I really had no idea what to expect from this movie, other than I heard it was clean and family friendly. The movie’s best character was “Tadashi,” who is “Hiro’s” older brother. He exemplifies that best of perseverance, wisdom and a simple good-natured manner. The movie also had its fair share of funny moments and surprise plot twists.
My initial concern about this movie was that it would be a piece of anime or manga cartoon, which is an art form connected to the Japanese style of cartoon that I am convinced contains some questionable elements.
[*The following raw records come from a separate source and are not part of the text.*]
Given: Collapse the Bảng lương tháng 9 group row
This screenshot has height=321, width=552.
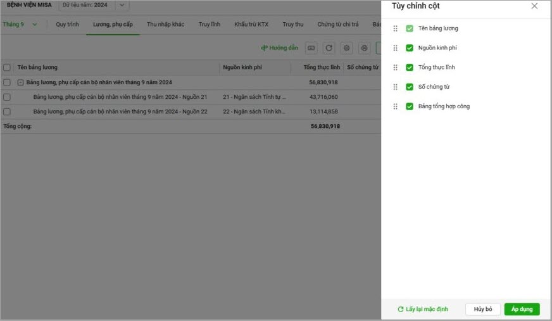Looking at the screenshot, I should click(20, 82).
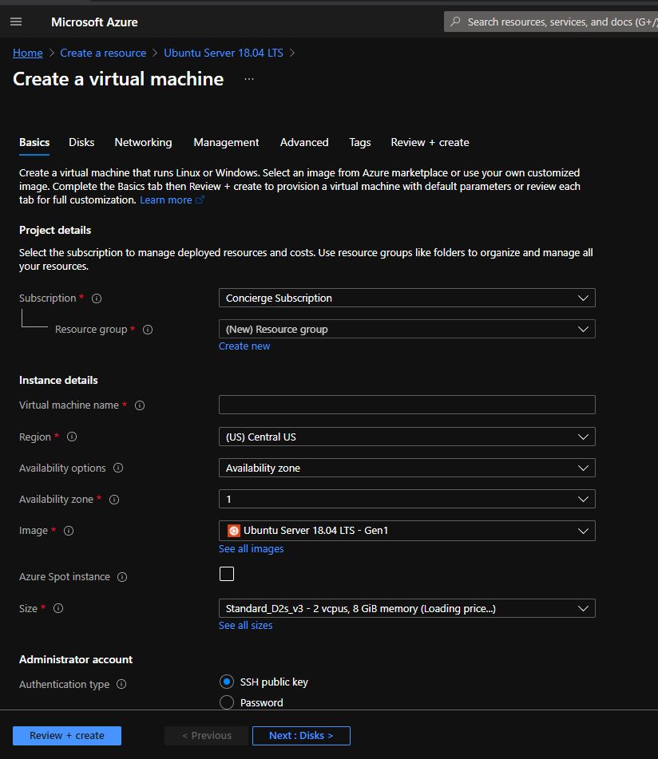Image resolution: width=658 pixels, height=759 pixels.
Task: Enable the Azure Spot instance checkbox
Action: (227, 574)
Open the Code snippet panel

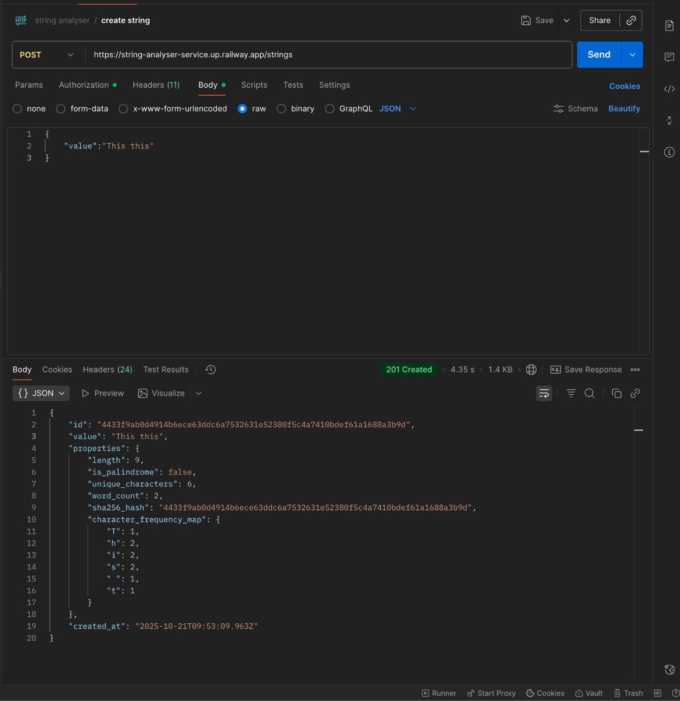tap(669, 89)
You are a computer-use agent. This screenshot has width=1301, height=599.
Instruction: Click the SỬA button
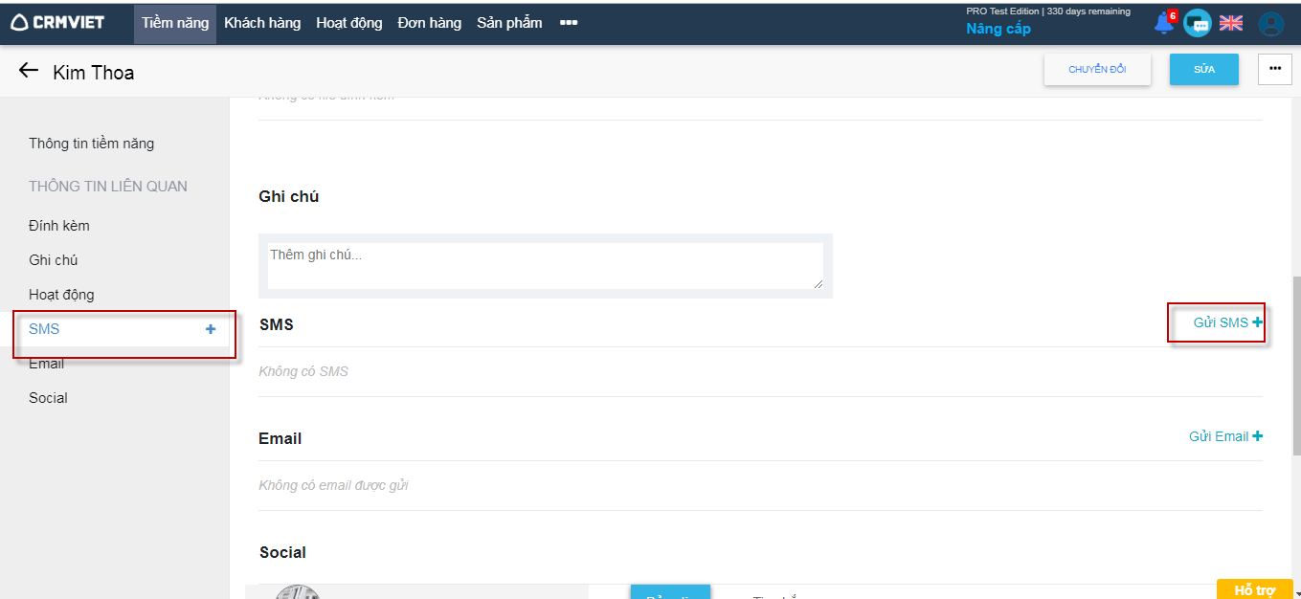click(1203, 69)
Fortunately, Disney did not go all the way with the anime style and themes and instead stuck with its popular Pixar-style animation and themes.
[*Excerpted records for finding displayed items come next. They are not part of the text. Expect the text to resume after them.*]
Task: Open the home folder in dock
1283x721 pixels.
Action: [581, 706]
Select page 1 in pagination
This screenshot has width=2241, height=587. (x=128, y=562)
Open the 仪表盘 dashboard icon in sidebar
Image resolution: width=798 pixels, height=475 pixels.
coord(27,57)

Within the movie, there are some imitative phrases that kids will pick up on (e.g. “What the…”) that are annoying and problematic. The movie also portrays gambling, though it is painted in a bad light.
The movie wallows in a discussion about puberty, so parents should be prepared for questions that come from that. Finally, while “Hiro” learns some valuable lessons about loyalty, friendship and goodness, the hero of the story is a robot, rather than a person. It is my firm belief that these days, children, especially boys, are raised to admire made-up heroes (“Iron Man”) more than they are real-live heroes (e.g. George Washington, Winston Churchill). While this may not be inherently wrong, it falls short of what is best and most edifying.
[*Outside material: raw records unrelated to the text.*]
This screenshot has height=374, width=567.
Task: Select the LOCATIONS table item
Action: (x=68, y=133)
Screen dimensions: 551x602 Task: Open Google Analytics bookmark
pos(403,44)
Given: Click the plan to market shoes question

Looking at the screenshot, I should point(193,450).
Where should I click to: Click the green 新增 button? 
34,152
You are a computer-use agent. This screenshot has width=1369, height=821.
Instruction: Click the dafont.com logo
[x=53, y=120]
The theme of suffering and death were central to “Big Hero 6.” We see the characters’ life decisions are motivated by their response to the death of tragedy surrounding loved ones. There is, unfortunately, no mention of God or Jesus in the world of “Baymax” and “Hiro.” And though spirituality is presented, as well as family values, they are not rooted in Natural Law or absolute right and wrong. That being the case, the movie does not seem to overtly promote false religions or worldviews; it just doesn’t enhance a good worldview either. Finally, the movie does show the limits of technology and our ability to manage science. As someone once said, I am not against technology, I am against the tyranny technology has over mankind.
If your goal is to see a fairly clean, entertaining movie this time of year, “Big Hero 6” could be for you. If your goal is to inspire yourself or others to attempt great things in their field of interest of study, such as science, this film could help too. I do not think, however, this movie attains to the level of a classic or one with tremendous redeeming value, and I do not expect our household will watch it again and again.